Le FLNKS ne participera pas à la réunion prévue à Paris à partir du 16 janvier, à l’invitation du président de la République. Cette séquence, qui doit réunir à l’Élysée les responsables politiques calédoniens autour du projet d’accord de Bougival, se fera donc sans l’un des principaux interlocuteurs.
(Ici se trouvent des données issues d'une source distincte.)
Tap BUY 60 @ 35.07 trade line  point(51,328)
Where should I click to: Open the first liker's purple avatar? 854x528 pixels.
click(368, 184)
La décision, annoncée ce mardi 13 janvier en conférence de presse a été actée à l’issue de la convention tenue par le Front le 9 janvier à Karigou (Dumbéa).
En cause : la méthode et le cadre proposés. "Bougival, pour nous, c’est niet, c’est indigeste", a de nouveau martelé Christian Tein, le président du Front, dénonçant un "mécanisme d’enfermement" et une volonté de faire de Bougival l’unique horizon des discussions. "On est ouverts au dialogue, mais pas à n’importe quel prix", insiste le Front, qui refuse une discussion "au forceps" à Paris.
Pour le FLNKS, cette réunion ne répond pas aux conditions d’un dialogue sincère. "On ne peut pas tout décider à partir de Paris", a résumé Christian Tein, réaffirmant que les discussions doivent se tenir "en Nouvelle-Calédonie, dans un cadre bilatéral entre l’État et le Front, signataire des accords". "Le FLNKS n’est pas un parti politique, c’est un mouvement de libération nationale", a ajouté Gilbert Tyuienon, pointant un "problème de méthode" persistant avec Paris.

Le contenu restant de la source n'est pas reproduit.